Lo stesso, ancor di più, vale per il sano sviluppo del cucciolo umano. (…) Ad una certa pedagogia e a molti insegnanti la situazione non dispiace affatto: distanziamento e isolamento portano a concentrarsi sugli aspetti freddamente cognitivi (e nozionistici), esentano dal coinvolgimento emotivo ed affettivo e rassicurano. Il problema è che, in simili condizioni, utilizzare la parola educazione è fuori luogo: l’educazione comporta sempre una ‘erotica’ che nella scuola del COVID è assente. A breve se ne dovranno valutare i sicuri effetti negativi”.

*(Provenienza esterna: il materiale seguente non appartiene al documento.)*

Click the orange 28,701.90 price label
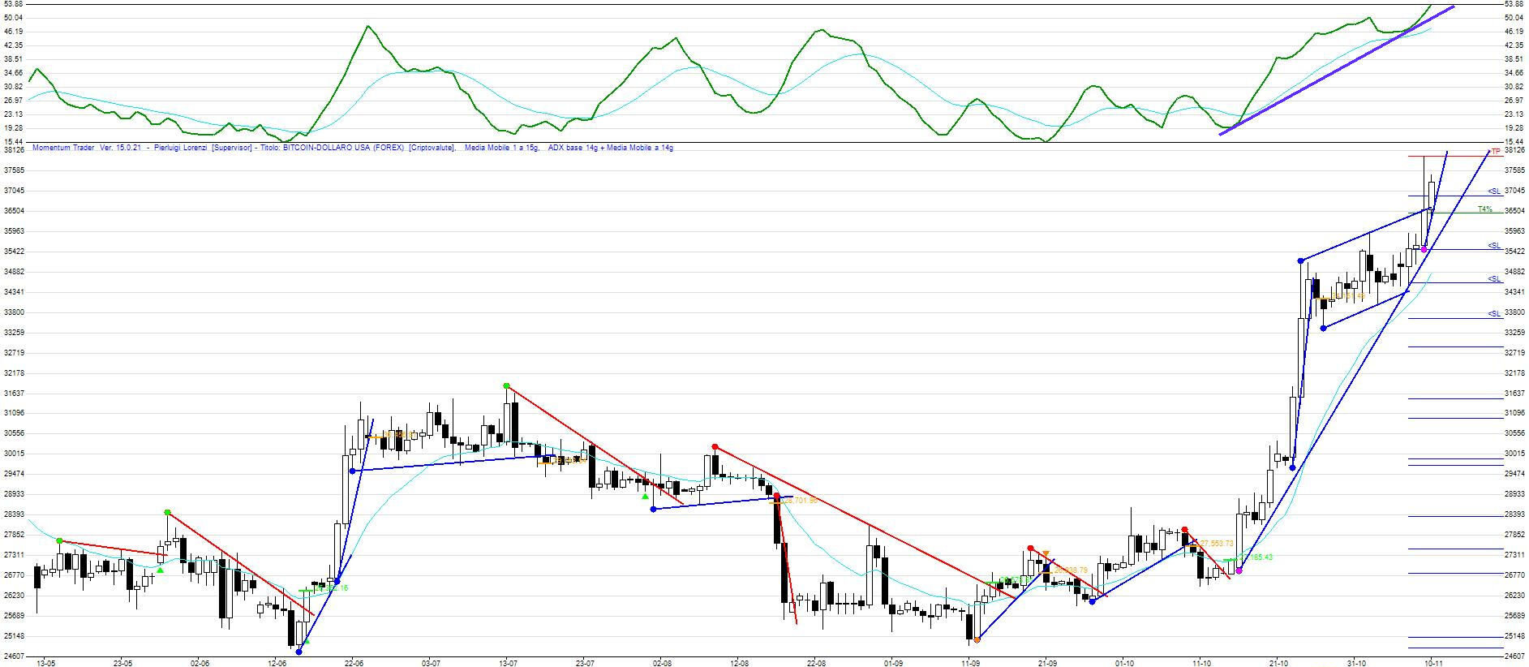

Ma personalmente io ho frequentato la quarta e quinta elementare in collegio a Giulianova un preseminario CASA MARIA IMMACOLATA.
Ricordo che le suore ci leggeva durante la ricreazione o durante la cena pinocchio ma anche il libro cuore oppure dagli Appennini alle Ande e tanti altri.

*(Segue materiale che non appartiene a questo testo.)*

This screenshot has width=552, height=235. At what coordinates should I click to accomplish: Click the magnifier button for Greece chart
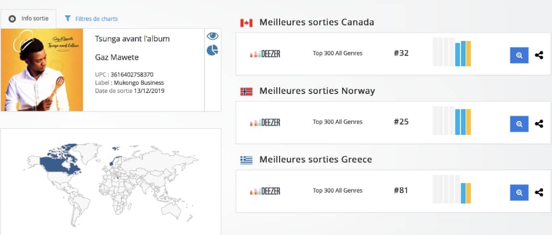point(519,193)
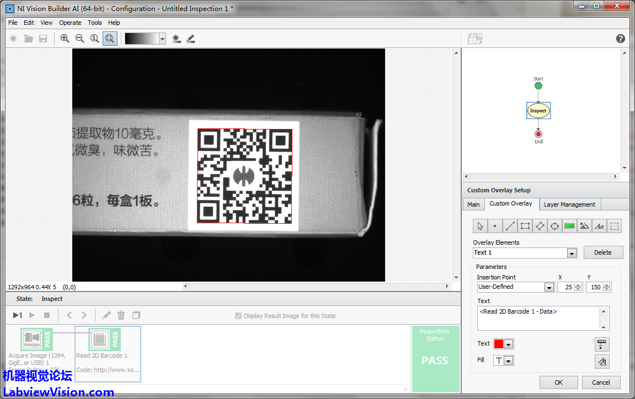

Ricordo che nel 1962 quando a Castellalto fu aperta la scuola media fu organizzata una recita e fu emulata proprio una scena del libro cuore e i protagonisti fummo noi studenti…
Furono rappresentati anche altri episodi come un pezzo dell’odissea.”IL RITORNO DI ULISSE”……
All’epoca De Amicis si studiava moltissimo.